*** SUPPLIED INFORMATION ***
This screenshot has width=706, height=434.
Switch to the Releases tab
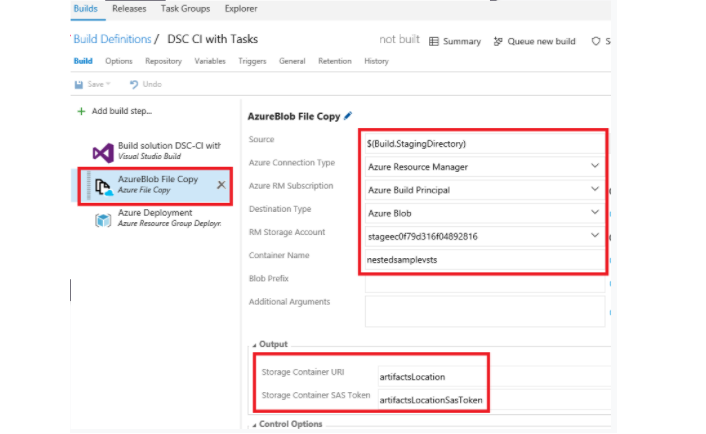(x=129, y=9)
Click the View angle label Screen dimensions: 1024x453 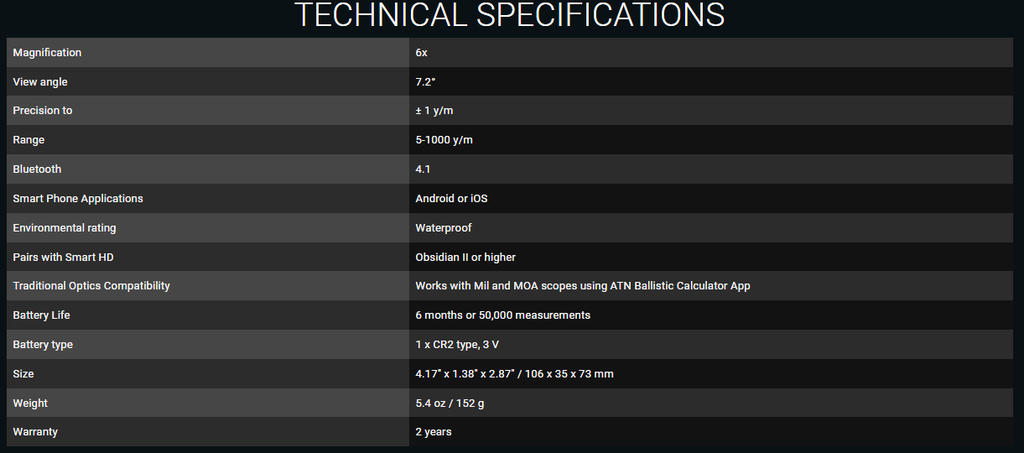pos(40,82)
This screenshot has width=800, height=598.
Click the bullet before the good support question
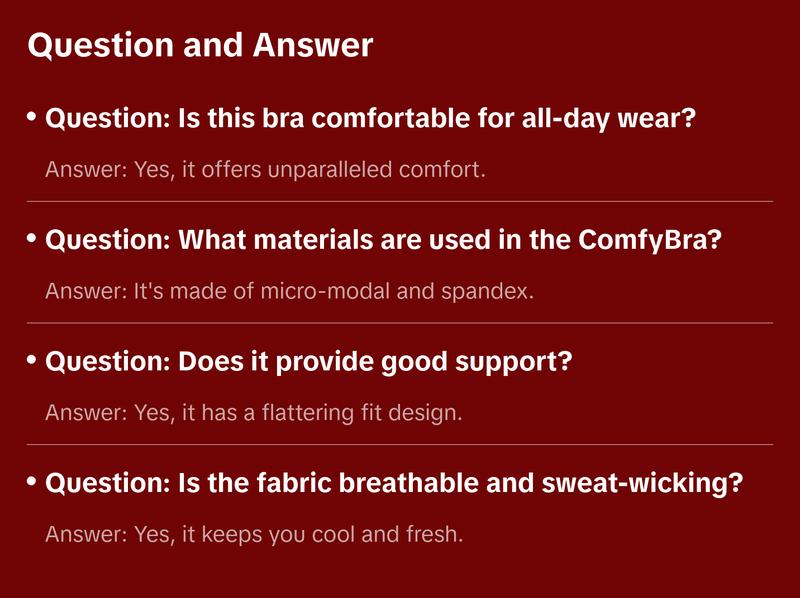click(x=32, y=360)
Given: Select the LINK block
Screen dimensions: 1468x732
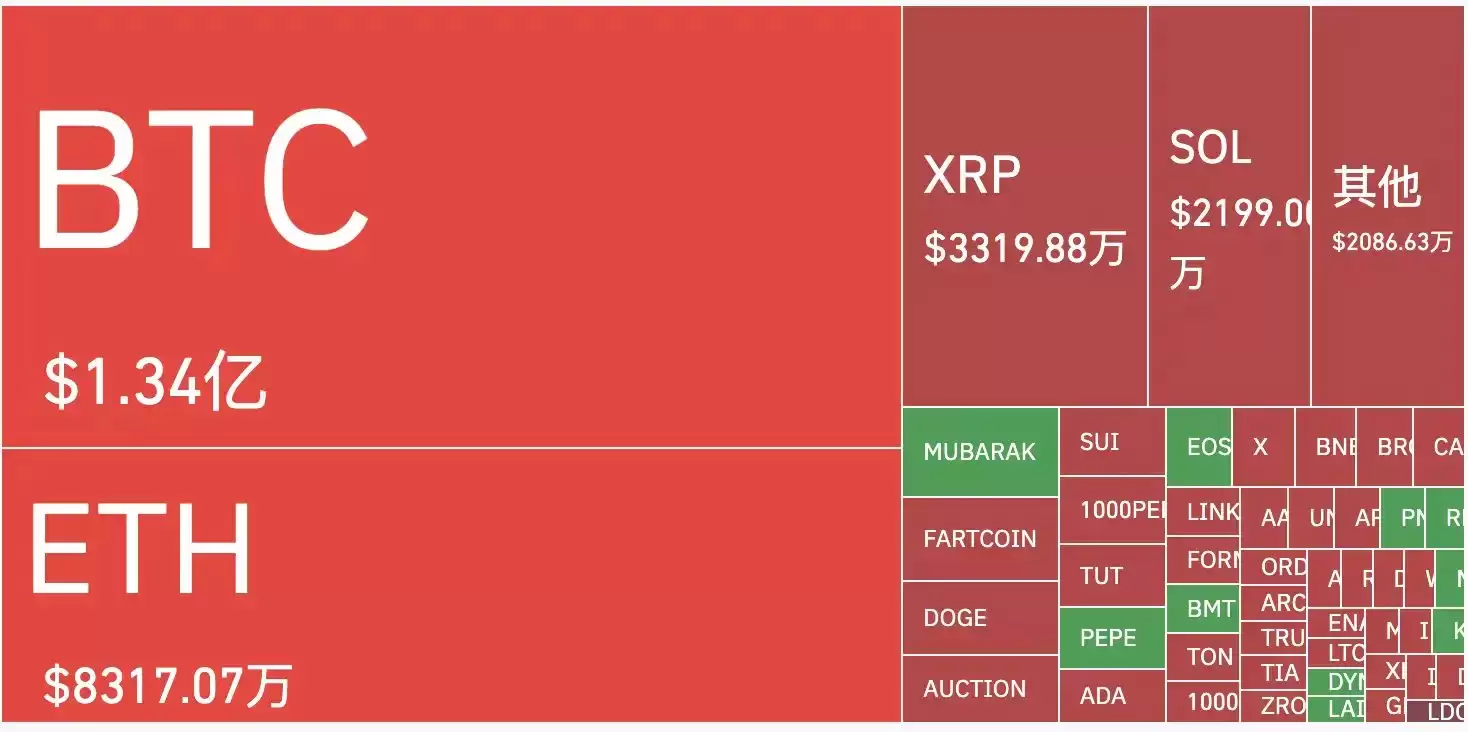Looking at the screenshot, I should [x=1203, y=512].
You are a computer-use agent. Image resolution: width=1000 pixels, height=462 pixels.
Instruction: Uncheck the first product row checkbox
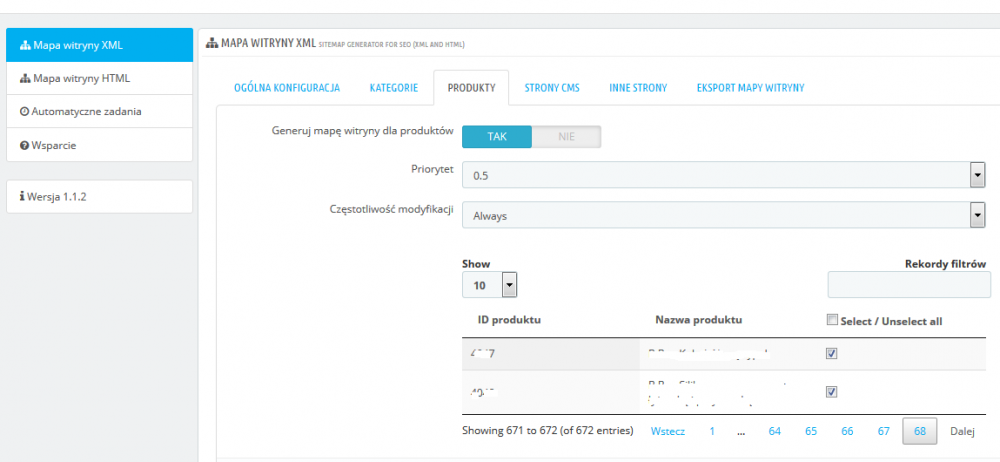[x=832, y=354]
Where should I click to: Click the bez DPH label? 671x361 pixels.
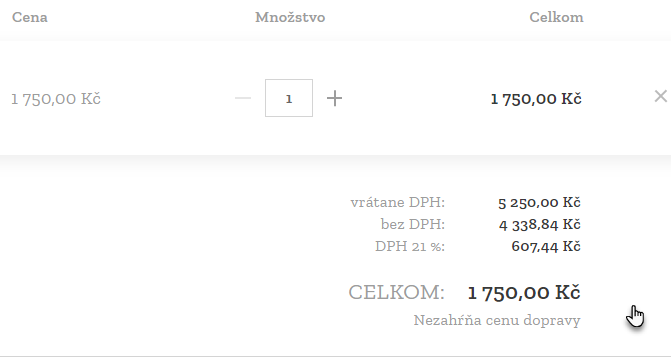(x=413, y=224)
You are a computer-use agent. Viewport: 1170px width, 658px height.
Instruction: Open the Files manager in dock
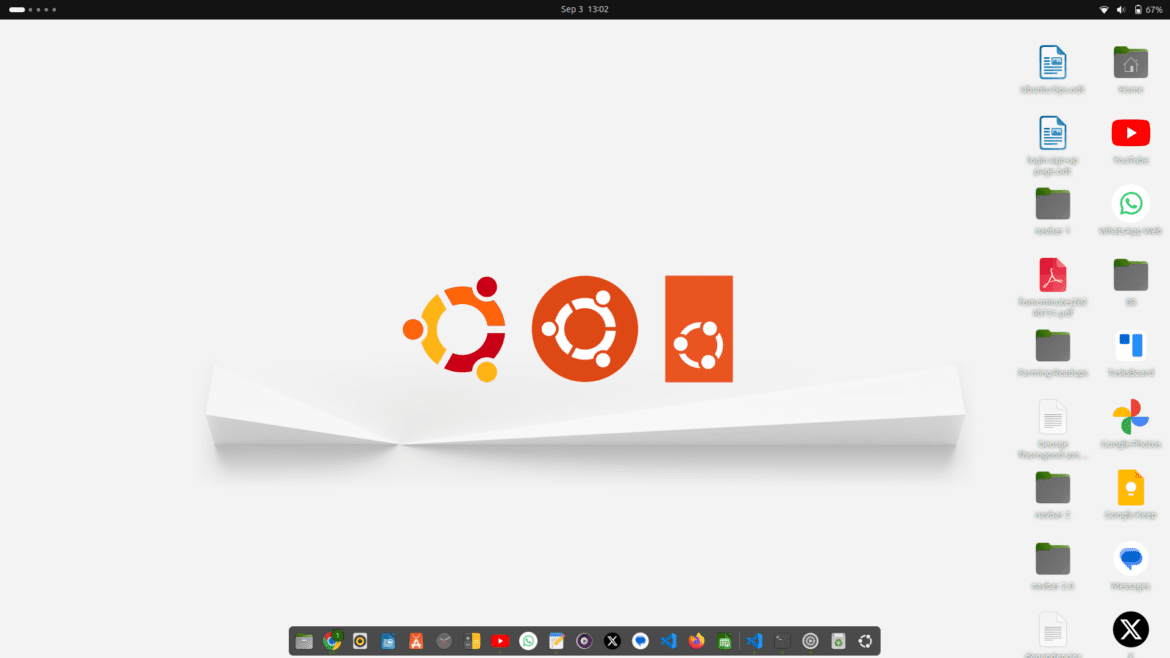coord(304,641)
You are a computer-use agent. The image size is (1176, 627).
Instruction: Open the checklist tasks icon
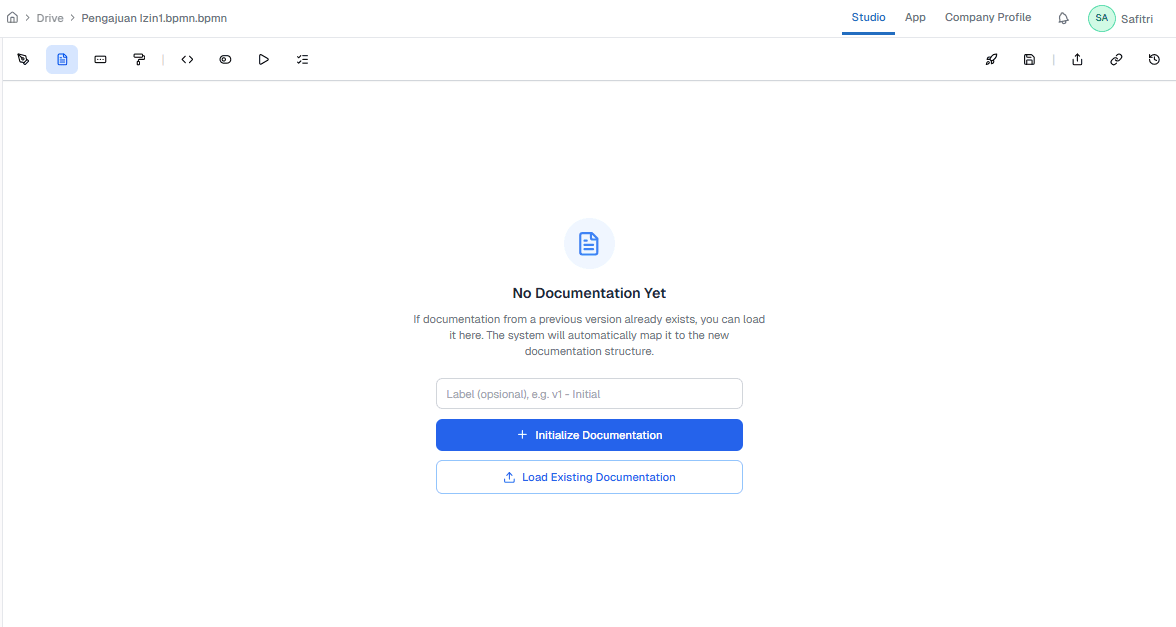302,59
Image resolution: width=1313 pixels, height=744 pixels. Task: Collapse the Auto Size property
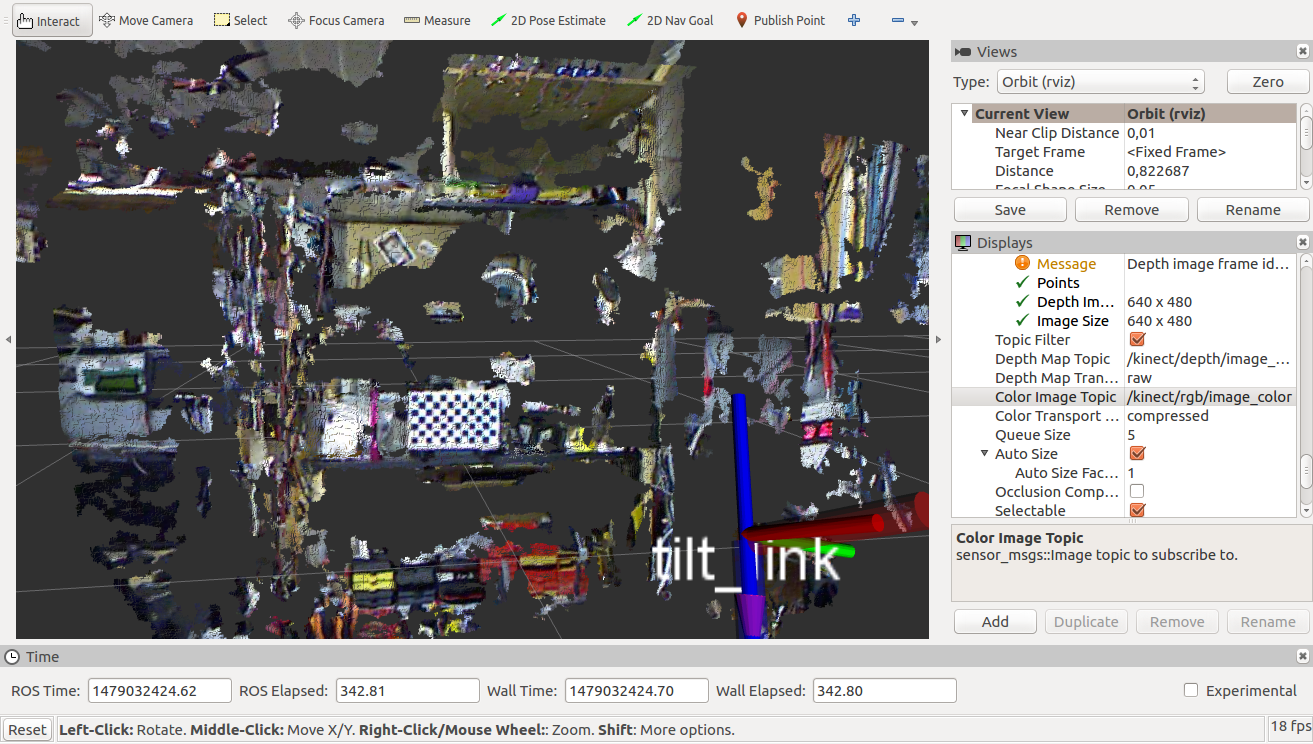[984, 454]
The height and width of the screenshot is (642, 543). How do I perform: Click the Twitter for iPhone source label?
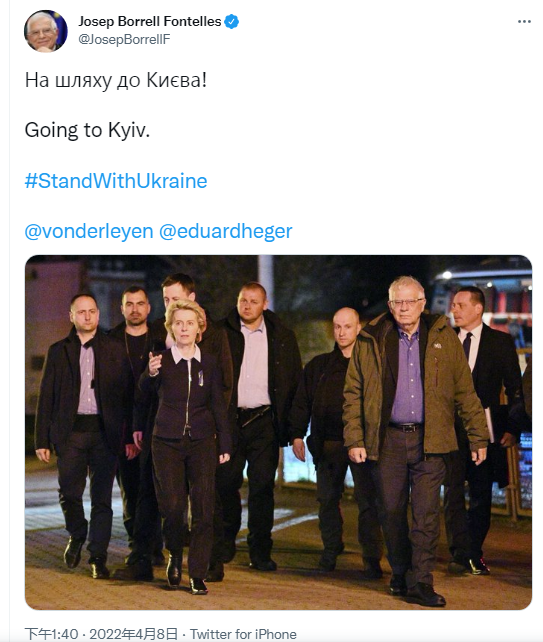click(243, 634)
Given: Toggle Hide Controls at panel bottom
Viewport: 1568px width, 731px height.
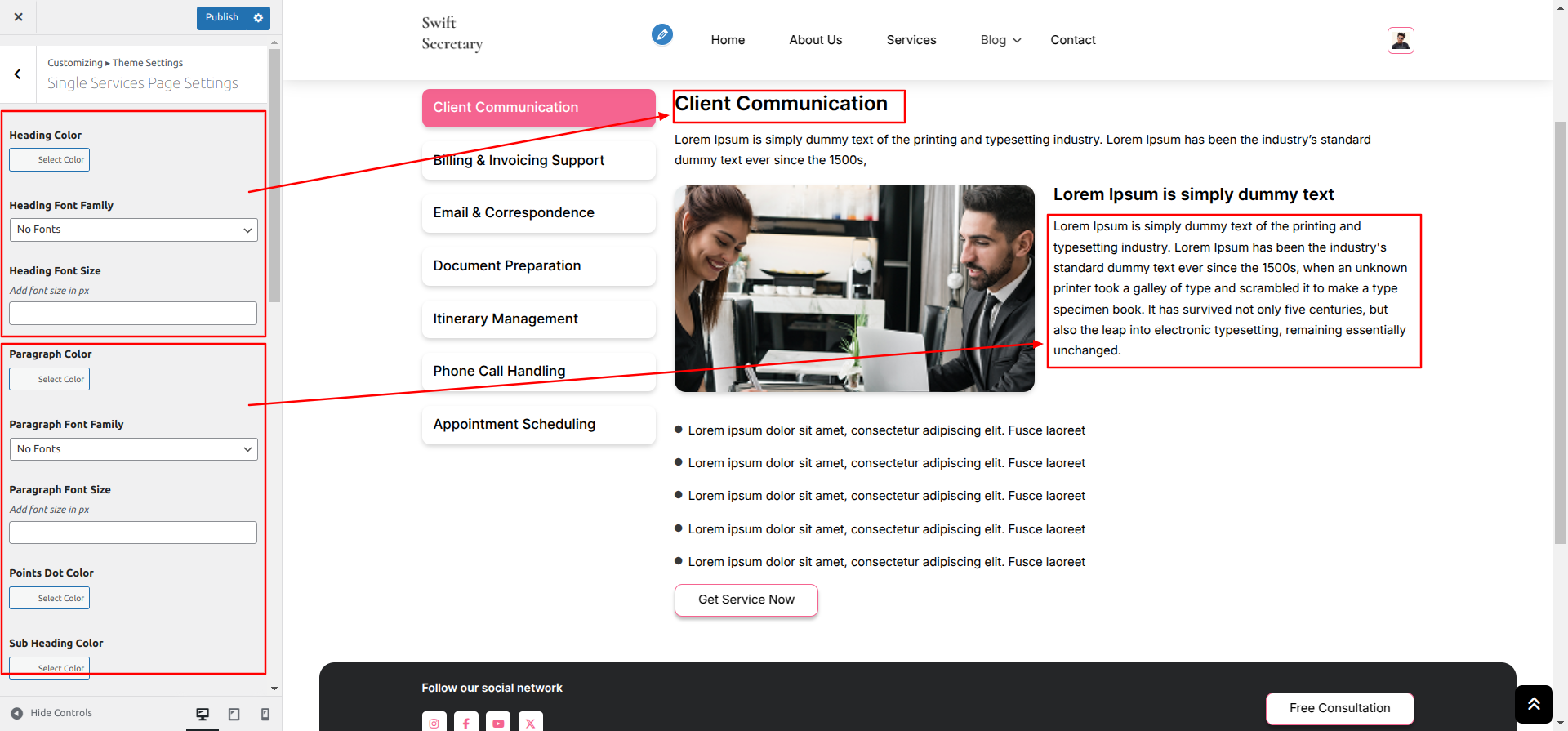Looking at the screenshot, I should coord(51,713).
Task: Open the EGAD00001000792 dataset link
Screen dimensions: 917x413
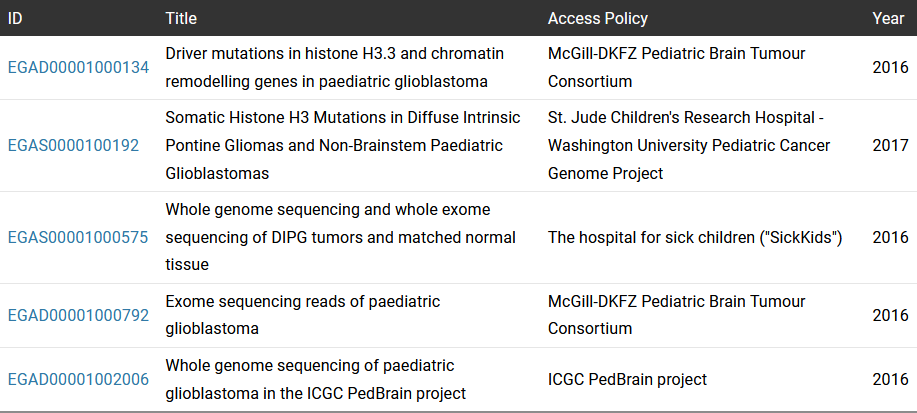Action: click(x=78, y=315)
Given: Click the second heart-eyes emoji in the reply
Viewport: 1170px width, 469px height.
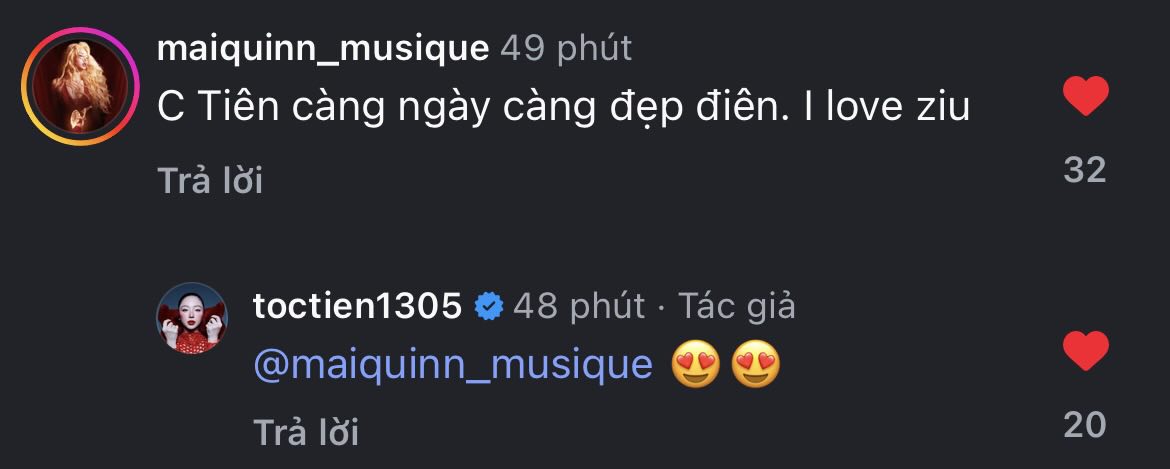Looking at the screenshot, I should (x=756, y=367).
*** End of SUPPLIED INFORMATION ***
AIM OF THE TASK:
Every line of the entries above that holds "computer" should be copied out.

SOLUTION TO THIS TASK:
You are a computer-use agent. Image resolution: width=1000 pixels, height=462 pixels.
You are a computer-use agent. Viewport: 1170px width, 658px height.
You are a computer-use agent. The image size is (1176, 627).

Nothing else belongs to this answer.